In contrast, when one considers the indicators for under-5 children (1) with diarrhea who received oral rehydration therapy (ORT), and (2) with pneumonia who receive antibiotics, the picture is bleaker. For the ORT indicator, 36 of the 47 reported. For the pneumonia indicator, less than half (23 of the 47) reported. Moreover, under-5 children with diarrhea or with pneumonia who take zinc does not appear in the Report (or the GHO), even though zinc is in the WHO’s Model List of Essential Medicines and is widely recognized as an important intervention for preventing child mortality.
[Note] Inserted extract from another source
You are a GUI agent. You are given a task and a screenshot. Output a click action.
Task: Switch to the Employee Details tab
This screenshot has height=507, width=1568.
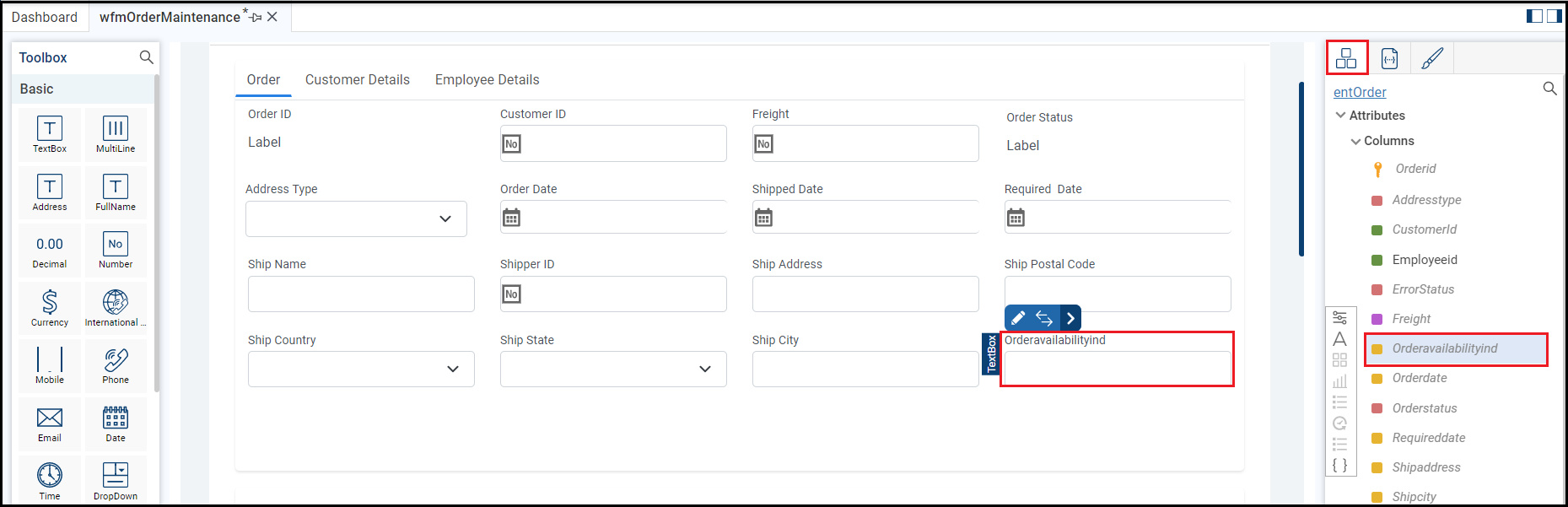[487, 80]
What explains the differences in coverage of these indicators? The differences in reporting reflect in part different global health priorities and with it, the money disbursed by donors. Where there is interest and money, there is an indicator, and the coverage of indicators is higher (the correlation is not perfect). Not surprisingly, the single disease category with the highest development aid in 2009 was AIDS (see here), and the ART indicator in the Report also has fairly high coverage. Malaria and tuberculosis are the other two leading single disease categories for development assistance, with the associated malaria indicator having slightly worse coverage than the tuberculosis indicator. However, when considering diarrhea and pneumonia (which are not listed as separate diseases in the IHME report despite causing 10% and 18% of all under-five deaths), less international aid is devoted to these diseases and not surprisingly the coverage of these indicators is lower, at least compared to the big three. While some have noted the tremendous dearth and low coverage of cause-of-death statistics, the phenomenon of low coverage is also true for health service indicators which are arguably easier to measure than cause of death.
Do these indicators matter? In her first address as director of the WHO, Dr. Margaret Chan quoted the axiom, “What gets measured gets done.” If what is measured gets done, then better measurement and reporting is urgently needed. However, if only what is of interest is what is measured -- and only what is measured gets done -- the question remains: For diseases which are of less interest, can we (the global health community and perhaps the WHO in particular) create the incentives for better measurement and reporting for those diseases?